Эта любовь — деятельная любовь к общему делу — все заметнее сказывается и в письмах к Ольге Леонардовне. Тут и вопросы, и советы, и озабоченность, и наставления. Нервность, резкие перепады настроения чаще всего беспокоят, а не раздражают писателя. "Да, актриса, — пишет он после премьеры "Дяди Вани", — вам всем, художественным актерам, уже мало обыкновенного, среднего успеха, Вам подавай треск, пальбу, динамит. Вы вконец избалованы, оглушены постоянными разговорами об успехах, полных и неполных сборах, вы уже отравлены этим дурманом, и через 2–3 года вы все уже никуда не будете годиться! Вот Вам!" Он призывает к выдержке, настойчивости, к тому, чтобы раз и навсегда оставить мысли об успехах и неуспехах. "Пусть это Вас не касается. Ваше дело работать исподволь, изо дня в день, втихомолочку, быть готовой к ошибкам, которые неизбежны, к неудачам, одним словом, гнуть свою актрисичью линию, а вызовы пусть считают другие. Писать или играть и сознавать в это время, что делаешь не то, что нужно, — это так обыкновенно, а для начинающих — так полезно!"
Глубокие, мудрые советы подавал Чехов и по частным вопросам. "Я Мейерхольду писал и убеждал в письме не быть резким в изображении нервного человека. Ведь громадное большинство людей нервно, большинство страдает, меньшинство чувствует острую боль, но где — на улицах и в домах — Вы видите мечущихся, скачущих, хватающих себя за голову? Страдания выражать надо так, как они выражаются в жизни, т. е. не ногами и не руками, а тоном, взглядом; не жестикуляцией, а грацией. Тонкие душевные движения, присущие интеллигент[ным] людям, и внешним образом нужно выражать тонко. Вы скажете: условия сцены. Никакие условия не допускают лжи". Это писалось Книппер в связи с постановкой пьесы Гауптмана "Одинокие". Однако Чехов определял при этом одну из характернейших особенностей своего творчества, драматургического в частности, и вместе с тем — стилистики нового театра. В последующем, в период работы театра над его пьесой "Три сестры", ему придется не раз возвращаться к этому тезису.

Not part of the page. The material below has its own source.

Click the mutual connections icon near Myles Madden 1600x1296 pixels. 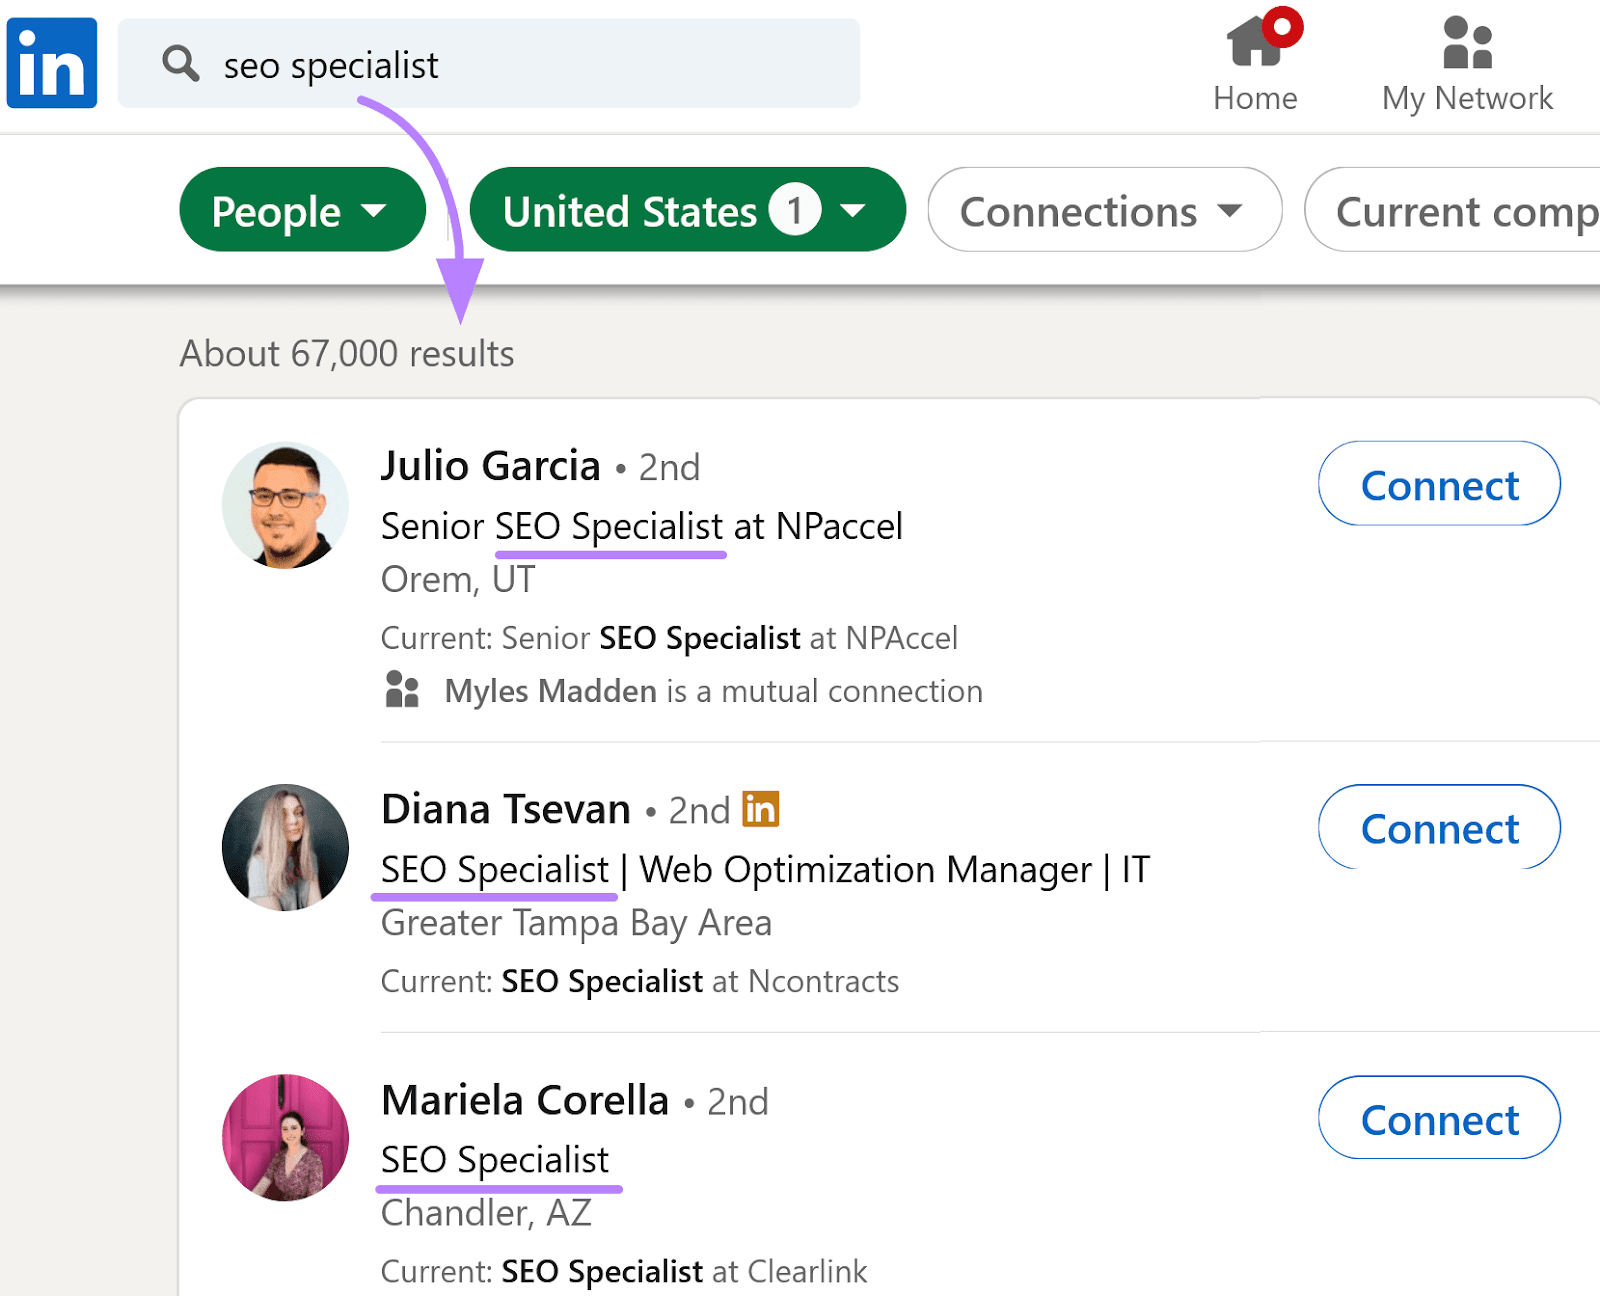click(402, 690)
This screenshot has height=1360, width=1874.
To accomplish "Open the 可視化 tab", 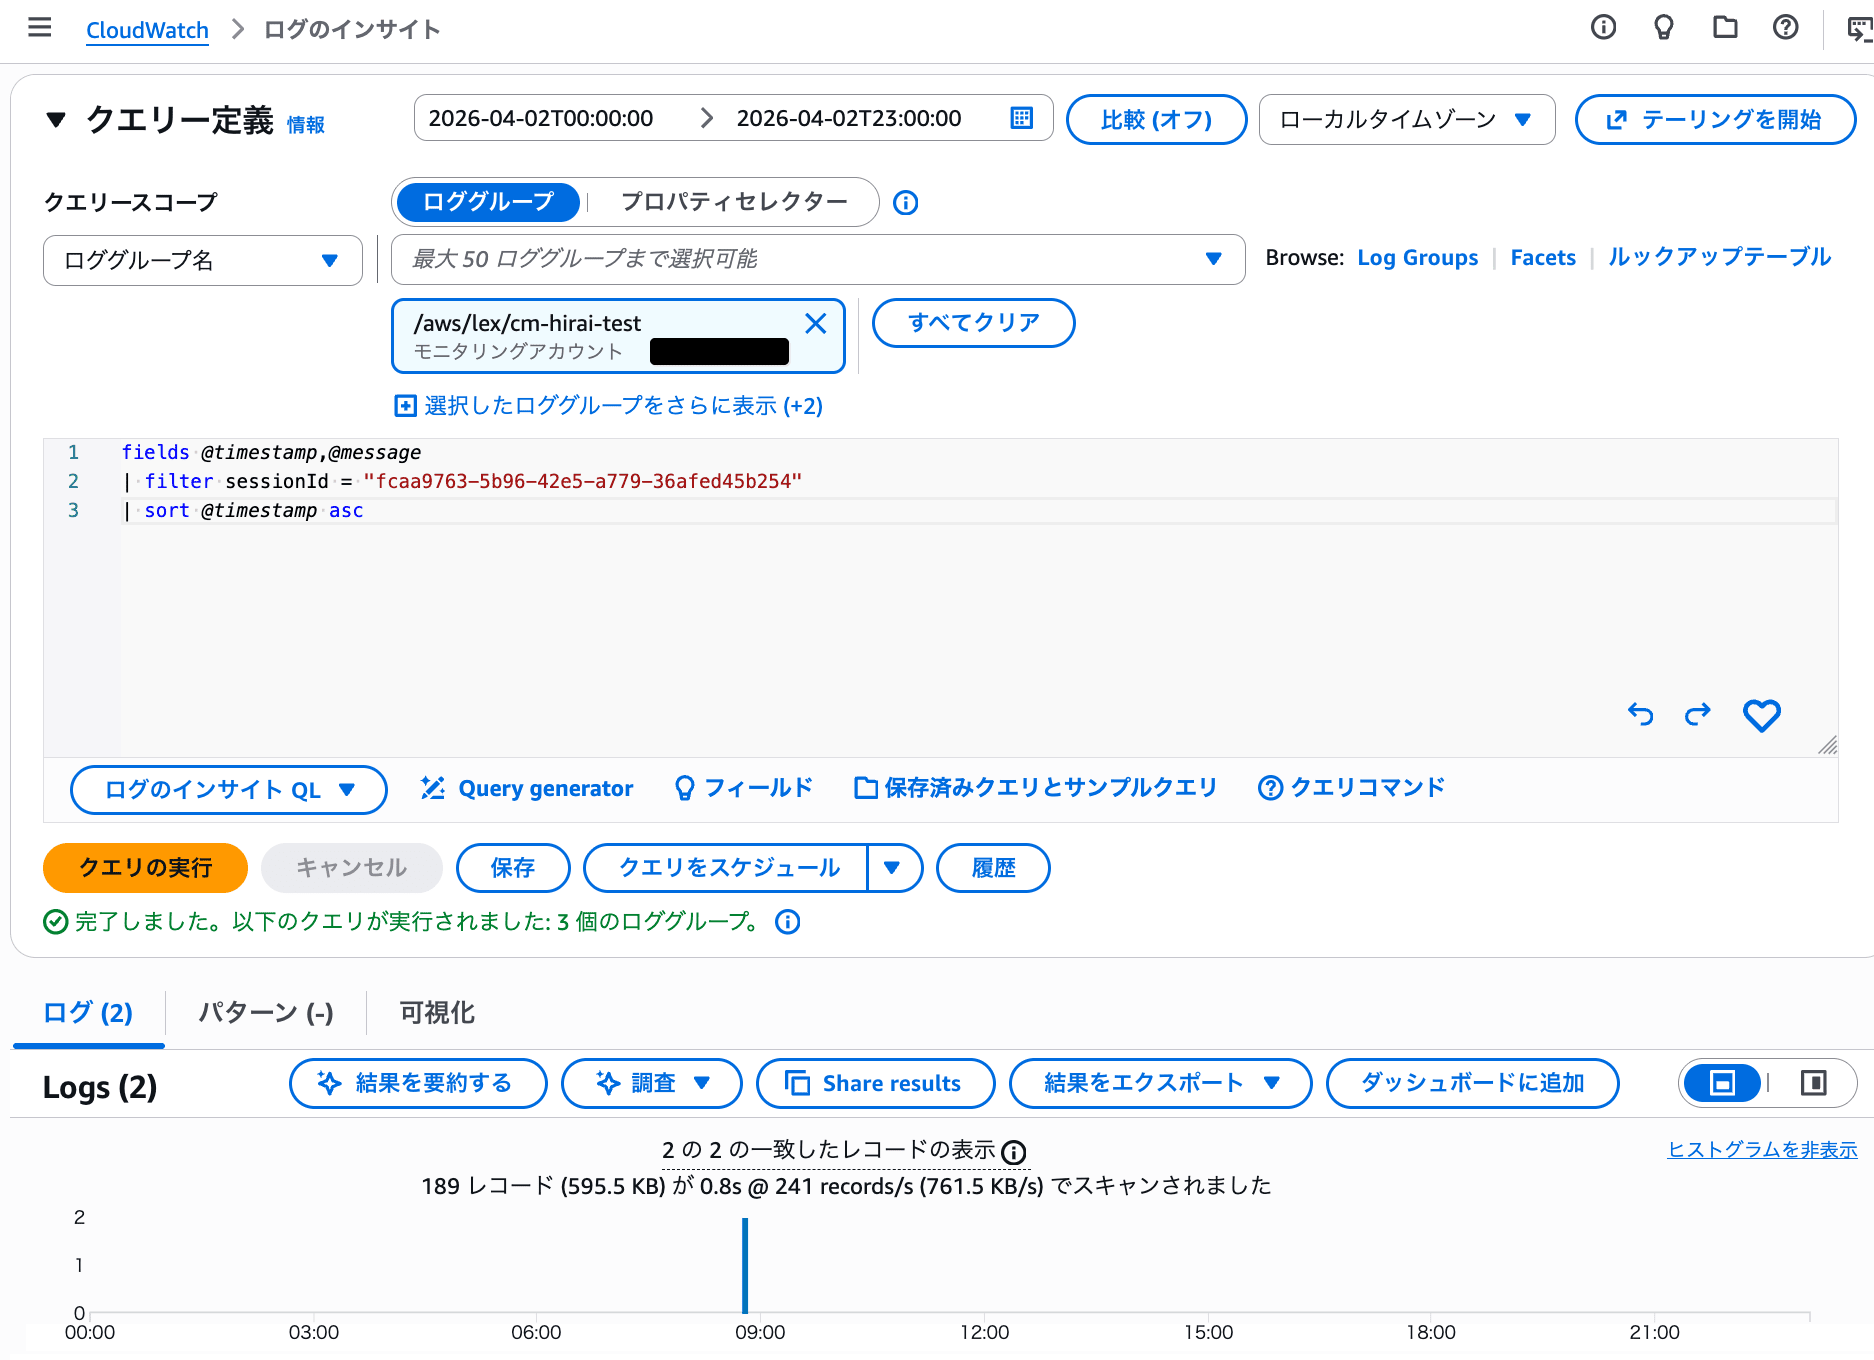I will pyautogui.click(x=437, y=1013).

Любовь к Художественному театру и любовь к "необыкновенной женщине", "чудесной актрисе" все теснее переплетались в душе Чехова, так что оба эти чувства все время усиливали и обогащали одно другое. Практически же дело оборачивалось так, что их встреча с Ольгой Леонардовной оказывалась в зависимости от встречи писателя с театром. Антон Павлович все настойчивее зовет театр в Ялту. Планы менялись, — то эта поездка была вроде бы совершенно решена, то становилась неосуществимой. Наконец в марте 1900 года вопрос был решен окончательно. В апреле театр выезжал на гастроли в Крым. В это время на пасхальные каникулы в Ялту собиралась ехать и Мария Павловна, и они договорились с Книппер, что поедут раньше, чем труппа театра, чтобы до начала гастролей Ольга Леонардовна погостила у них на даче.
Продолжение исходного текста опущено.